Often the result of profiling is not "make this query faster" but "stop running this query so often." When you find an expensive operation on a hot path whose inputs change slowly, caching the result is frequently the highest-leverage fix. The profile tells you exactly what to cache — the specific resolver, queryset, or computed value eating the time — and how often it is called, which informs the cache strategy and TTL. Profiling and caching work hand in hand: the profile identifies the costly, repeated work, and the cache removes it. Just remember that caching adds an invalidation problem, so cache where staleness is acceptable and key entries carefully.

Profiling I/O-bound and async code

Not all slowness is CPU. Much of a web app's latency is spent waiting — on the database, on external APIs, on the network — and a CPU profiler shows that wait as idle time rather than a hot function. For I/O-bound work, the question shifts from "what is computing" to "what is it waiting on, and can the waits overlap." Async views and concurrent requests to independent services can collapse serial waits into parallel ones, turning three 200ms calls made one after another into a single 200ms window. Profile with the wait in mind: a request that is slow but shows little CPU is an I/O problem, and the fix is usually concurrency or a faster dependency, not faster code.

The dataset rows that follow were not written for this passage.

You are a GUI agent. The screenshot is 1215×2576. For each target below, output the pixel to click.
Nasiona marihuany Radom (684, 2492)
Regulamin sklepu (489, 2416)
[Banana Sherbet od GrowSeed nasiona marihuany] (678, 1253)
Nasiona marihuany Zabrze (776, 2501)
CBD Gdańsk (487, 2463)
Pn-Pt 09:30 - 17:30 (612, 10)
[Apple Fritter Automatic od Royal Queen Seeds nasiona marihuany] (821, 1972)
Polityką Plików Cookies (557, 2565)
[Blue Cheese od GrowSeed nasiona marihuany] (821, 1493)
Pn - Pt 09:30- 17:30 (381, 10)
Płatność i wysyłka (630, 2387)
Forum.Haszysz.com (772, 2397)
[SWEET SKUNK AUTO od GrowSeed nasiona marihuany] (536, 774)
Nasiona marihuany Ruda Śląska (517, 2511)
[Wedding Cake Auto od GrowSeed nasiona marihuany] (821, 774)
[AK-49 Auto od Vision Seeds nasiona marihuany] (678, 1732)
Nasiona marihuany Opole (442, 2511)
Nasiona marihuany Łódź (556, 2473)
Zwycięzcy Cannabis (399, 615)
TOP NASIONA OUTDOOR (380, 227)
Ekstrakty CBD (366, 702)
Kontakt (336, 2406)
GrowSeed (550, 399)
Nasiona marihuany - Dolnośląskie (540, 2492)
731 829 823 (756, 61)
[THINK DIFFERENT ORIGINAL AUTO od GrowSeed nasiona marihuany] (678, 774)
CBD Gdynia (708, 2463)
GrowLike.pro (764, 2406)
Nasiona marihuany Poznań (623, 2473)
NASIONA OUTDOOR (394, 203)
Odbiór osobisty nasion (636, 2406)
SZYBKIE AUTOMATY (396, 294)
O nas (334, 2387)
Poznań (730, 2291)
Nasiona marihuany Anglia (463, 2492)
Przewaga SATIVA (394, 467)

Profiling background tasks

Performance work tends to focus on web requests, but background tasks deserve the same scrutiny — a slow Celery task can back up a queue, delay everything behind it, and hold resources far longer than any request. The same tools apply: py-spy can attach to a worker process to see where a task spends its time, and the same query and caching analysis applies to the database work tasks do. Watch queue depth and task duration as first-class metrics, because a task that quietly grows from one second to thirty as data scales will eventually saturate your workers. The asynchronous nature that makes tasks useful also makes their slowness easy to overlook until the queue is on fire.

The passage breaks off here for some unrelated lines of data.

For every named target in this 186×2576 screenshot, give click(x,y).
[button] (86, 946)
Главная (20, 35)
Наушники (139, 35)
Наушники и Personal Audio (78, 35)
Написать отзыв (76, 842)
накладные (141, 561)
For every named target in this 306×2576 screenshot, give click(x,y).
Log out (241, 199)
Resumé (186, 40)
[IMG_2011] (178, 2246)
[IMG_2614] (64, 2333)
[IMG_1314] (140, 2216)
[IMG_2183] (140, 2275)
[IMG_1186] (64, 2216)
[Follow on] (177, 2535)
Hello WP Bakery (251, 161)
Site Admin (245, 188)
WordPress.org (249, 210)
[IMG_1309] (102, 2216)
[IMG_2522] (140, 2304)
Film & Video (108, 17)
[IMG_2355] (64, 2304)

Performance budgets and SLOs

Profiling is most powerful when it is not purely reactive. Set explicit performance budgets — a target p95 latency for key endpoints, a maximum query count, a ceiling on task duration — and treat a breach as a bug, the same way you treat a failing test. Service-level objectives turn performance from a vague aspiration into a concrete, monitored commitment, and they tell you when to invest in profiling before users feel the pain. Combined with the query-budget tests from your test suite and continuous profiling in production, budgets close the loop: you define what fast means, measure against it continuously, and act the moment you drift, rather than waiting for complaints.

Summary

Profile, do not guess — the cardinal rule, because optimizing the wrong thing is worse than doing nothing. Confirm the symptom with metrics first, then reach for the right tool: py-spy attaches to live production processes for CPU profiling and hung-worker diagnosis with no code changes, django-silk exposes the per-request queries and duplicate-query N+1 patterns that dominate Django slowness, and flame graphs point you straight at the widest, hottest path. Drill in with a deterministic local profiler, watch memory as well as CPU, and consider continuous profiling so regressions surface before incidents. Above all, change one thing at a time and always measure the delta — that discipline, more than any single tool, is what makes performance work effective instead of superstitious.